**ЗАДАНИЯ:**
1: Назовите все области, в которых, согласно обзору, глав регионов с 2012 по 2017 г. избирали дважды.
2: Воспроизведите из обзора всё от слов «Обзор кампаний по» вплоть до слов «окружное Собрание депутатов).».

**ФРАГМЕНТ ТЕКСТА:**
++++++++++

Материалы

29 августа, 2018

Обзор кампаний по выборам ВДЛ - 2018

1
 
С 2012 по 2017 г. прямыми выборами руководителей регионов были «охвачены» все 76 субъектов Федерации, в которых полагается их проводить или полагалось до введения косвенных выборов. (Главы Адыгеи, Дагестана, Ингушетии, Кабардино-Балкарии, Карачаево-Черкесии, Крыма, Северной Осетии, Ханты-Мансийского и Ямало-Ненецкого автономных округов, согласно действующему законодательству, избираются парламентами. В Ненецком автономном округе первоначально ввели прямые выборы, их даже успели провести в 2014 г. Но в последующем и в этом регионе избрание губернатора вверили парламенту. Таким образом в настоящее время в 75 регионах главы избираются на прямых выборах, в 10 – на косвенных. Избранный на прямых выборах губернатор Ненецкого автономного округа Игорь Кошин досрочно ушел в отставку в 2017 г. Его сменщика в этом году выберет окружное Собрание депутатов). 
 
В 11 регионах – Республике Коми, Республике Марий Эл, Удмуртской Республике, Забайкальском крае, Амурской, Белгородской, Брянской, Калининградской, Кировской, Новгородской и Рязанской областях – глав за это период избирали дважды.

++++++++++

**ПЕРЕЧЕНЬ ЗАПИСЕЙ:**
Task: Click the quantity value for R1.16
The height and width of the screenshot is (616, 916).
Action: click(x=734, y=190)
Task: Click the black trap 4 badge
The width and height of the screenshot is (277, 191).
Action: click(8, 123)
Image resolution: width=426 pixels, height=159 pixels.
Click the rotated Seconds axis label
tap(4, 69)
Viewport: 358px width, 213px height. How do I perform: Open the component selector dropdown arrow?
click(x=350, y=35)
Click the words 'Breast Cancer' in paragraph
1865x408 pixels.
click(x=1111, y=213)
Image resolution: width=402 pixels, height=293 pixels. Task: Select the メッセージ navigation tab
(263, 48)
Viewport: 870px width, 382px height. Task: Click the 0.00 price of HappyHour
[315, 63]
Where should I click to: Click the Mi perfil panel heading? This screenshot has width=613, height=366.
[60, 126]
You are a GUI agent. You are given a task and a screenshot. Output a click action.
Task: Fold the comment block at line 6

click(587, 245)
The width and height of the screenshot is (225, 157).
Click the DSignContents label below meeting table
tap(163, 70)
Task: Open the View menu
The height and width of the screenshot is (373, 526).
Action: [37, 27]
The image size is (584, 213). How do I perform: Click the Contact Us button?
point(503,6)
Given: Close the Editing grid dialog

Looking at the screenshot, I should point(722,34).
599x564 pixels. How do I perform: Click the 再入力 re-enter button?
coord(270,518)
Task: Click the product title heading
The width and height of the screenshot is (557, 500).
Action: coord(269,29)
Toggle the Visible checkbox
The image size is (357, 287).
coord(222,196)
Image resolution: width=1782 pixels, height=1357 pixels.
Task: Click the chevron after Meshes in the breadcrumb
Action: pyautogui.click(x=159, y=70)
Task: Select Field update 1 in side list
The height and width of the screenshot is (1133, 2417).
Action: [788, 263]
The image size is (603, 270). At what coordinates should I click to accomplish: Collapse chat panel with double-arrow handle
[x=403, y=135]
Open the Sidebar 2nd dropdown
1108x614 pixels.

++++++++++

**ОТВЕТЫ К ЗАДАНИЯМ:**
1: Амурская, Белгородская, Брянская, Калининградская, Кировская, Новгородская и Рязанская области.

2:
Обзор кампаний по выборам ВДЛ - 2018

1
 
С 2012 по 2017 г. прямыми выборами руководителей регионов были «охвачены» все 76 субъектов Федерации, в которых полагается их проводить или полагалось до введения косвенных выборов. (Главы Адыгеи, Дагестана, Ингушетии, Кабардино-Балкарии, Карачаево-Черкесии, Крыма, Северной Осетии, Ханты-Мансийского и Ямало-Ненецкого автономных округов, согласно действующему законодательству, избираются парламентами. В Ненецком автономном округе первоначально ввели прямые выборы, их даже успели провести в 2014 г. Но в последующем и в этом регионе избрание губернатора вверили парламенту. Таким образом в настоящее время в 75 регионах главы избираются на прямых выборах, в 10 – на косвенных. Избранный на прямых выборах губернатор Ненецкого автономного округа Игорь Кошин досрочно ушел в отставку в 2017 г. Его сменщика в этом году выберет окружное Собрание депутатов).